OK, so you’ve done a 5k. Now what?
If it’s your first time then you may have done 5k in 21 minutes or 41 minutes or some other time.
1. Try and do it faster. Try and break that next minute barrier or 5 minute barrier. Doing 20 minutes appears to be some generally accepted badge of honour. Generally though you will come to a point probably between 25 minutes and 18 minutes where you plateau. Then what?
2. Go long. 10k, half marathon, marathon, ultra. I guess that’s the standard way forwards. Ultimately I don’t think a marathon is as much a badge of honour that it used to be as now very many have competed them.
3. Go crazy. You could do some unusual version of a 5k (or longer race) eg an off road race like GRIM Challenge. I think there used to be some sort of urban 5k at Battersea Power Station (although they may now have finished that) you could do a proper cross country (like the ones you hated at school)
4. Go national: You could try and ‘bag’ as many parkruns as possible in the UK. It’s something to do, I guess.
5. Go international: as 4. but more expensive and you may end up getting shot at in Camp Bastion.

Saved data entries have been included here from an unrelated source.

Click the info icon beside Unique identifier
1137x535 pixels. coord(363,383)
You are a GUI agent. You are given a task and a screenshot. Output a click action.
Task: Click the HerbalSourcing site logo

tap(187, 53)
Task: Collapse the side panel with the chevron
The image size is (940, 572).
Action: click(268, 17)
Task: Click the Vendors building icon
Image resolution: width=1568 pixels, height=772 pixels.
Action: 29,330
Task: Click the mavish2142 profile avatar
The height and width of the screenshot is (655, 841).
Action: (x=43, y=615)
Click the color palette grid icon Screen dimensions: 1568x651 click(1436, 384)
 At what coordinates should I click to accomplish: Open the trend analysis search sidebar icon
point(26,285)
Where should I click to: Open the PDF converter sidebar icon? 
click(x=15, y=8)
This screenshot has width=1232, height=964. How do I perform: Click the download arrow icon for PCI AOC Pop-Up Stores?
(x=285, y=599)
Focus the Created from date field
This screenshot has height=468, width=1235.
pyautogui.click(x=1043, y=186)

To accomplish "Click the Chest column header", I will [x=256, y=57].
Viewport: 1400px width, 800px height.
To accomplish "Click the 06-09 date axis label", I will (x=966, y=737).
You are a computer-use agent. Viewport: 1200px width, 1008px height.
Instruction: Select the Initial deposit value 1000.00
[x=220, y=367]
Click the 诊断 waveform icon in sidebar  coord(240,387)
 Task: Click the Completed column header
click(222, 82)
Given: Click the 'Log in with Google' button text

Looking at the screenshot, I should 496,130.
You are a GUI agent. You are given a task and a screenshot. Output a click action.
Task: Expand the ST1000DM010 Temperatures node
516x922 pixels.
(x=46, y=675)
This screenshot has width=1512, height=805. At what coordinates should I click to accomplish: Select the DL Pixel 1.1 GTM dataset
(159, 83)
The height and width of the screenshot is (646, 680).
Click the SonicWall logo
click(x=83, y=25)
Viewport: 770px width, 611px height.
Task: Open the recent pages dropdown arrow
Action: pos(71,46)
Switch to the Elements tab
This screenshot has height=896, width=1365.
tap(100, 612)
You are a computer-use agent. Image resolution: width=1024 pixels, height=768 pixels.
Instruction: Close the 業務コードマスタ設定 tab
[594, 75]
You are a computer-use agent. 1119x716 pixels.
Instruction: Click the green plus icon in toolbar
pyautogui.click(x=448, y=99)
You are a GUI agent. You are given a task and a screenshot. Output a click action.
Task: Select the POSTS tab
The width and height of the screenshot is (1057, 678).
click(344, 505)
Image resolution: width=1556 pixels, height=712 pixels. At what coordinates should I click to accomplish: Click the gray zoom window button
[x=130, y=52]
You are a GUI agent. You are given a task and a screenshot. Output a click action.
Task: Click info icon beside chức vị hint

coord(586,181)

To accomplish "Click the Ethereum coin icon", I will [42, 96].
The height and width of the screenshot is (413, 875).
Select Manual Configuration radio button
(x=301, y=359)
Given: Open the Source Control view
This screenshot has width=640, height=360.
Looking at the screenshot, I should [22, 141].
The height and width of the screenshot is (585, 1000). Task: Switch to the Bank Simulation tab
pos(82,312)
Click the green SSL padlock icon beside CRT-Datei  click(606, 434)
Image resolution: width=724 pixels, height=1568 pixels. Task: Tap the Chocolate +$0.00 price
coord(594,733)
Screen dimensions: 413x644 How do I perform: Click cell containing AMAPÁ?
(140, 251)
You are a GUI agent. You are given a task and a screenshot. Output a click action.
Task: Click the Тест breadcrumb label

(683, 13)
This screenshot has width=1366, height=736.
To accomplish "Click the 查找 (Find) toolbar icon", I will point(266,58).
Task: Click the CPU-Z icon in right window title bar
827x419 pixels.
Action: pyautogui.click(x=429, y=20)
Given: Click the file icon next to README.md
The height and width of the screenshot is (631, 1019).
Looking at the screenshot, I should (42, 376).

6. Go varied: A lot of people try duathlon and/or triathlon. There are large duathlon events like the London Duathlon #LD14 on twitter; or going for a triathlon there are introductory ones involving a 400m swim that are more ‘doable’ for the novice swimmer.
7. Go carefully. whatever you do don’t get injured. Be sensible in your training.
8. Go friendly. Try to rope in friends and family to your new found hobby.
9. Go Often. Of course you can do more and head for a 50 or 100 parkrun T-shirt to prove, in the latter case, that you’ve run 500,000m around parks.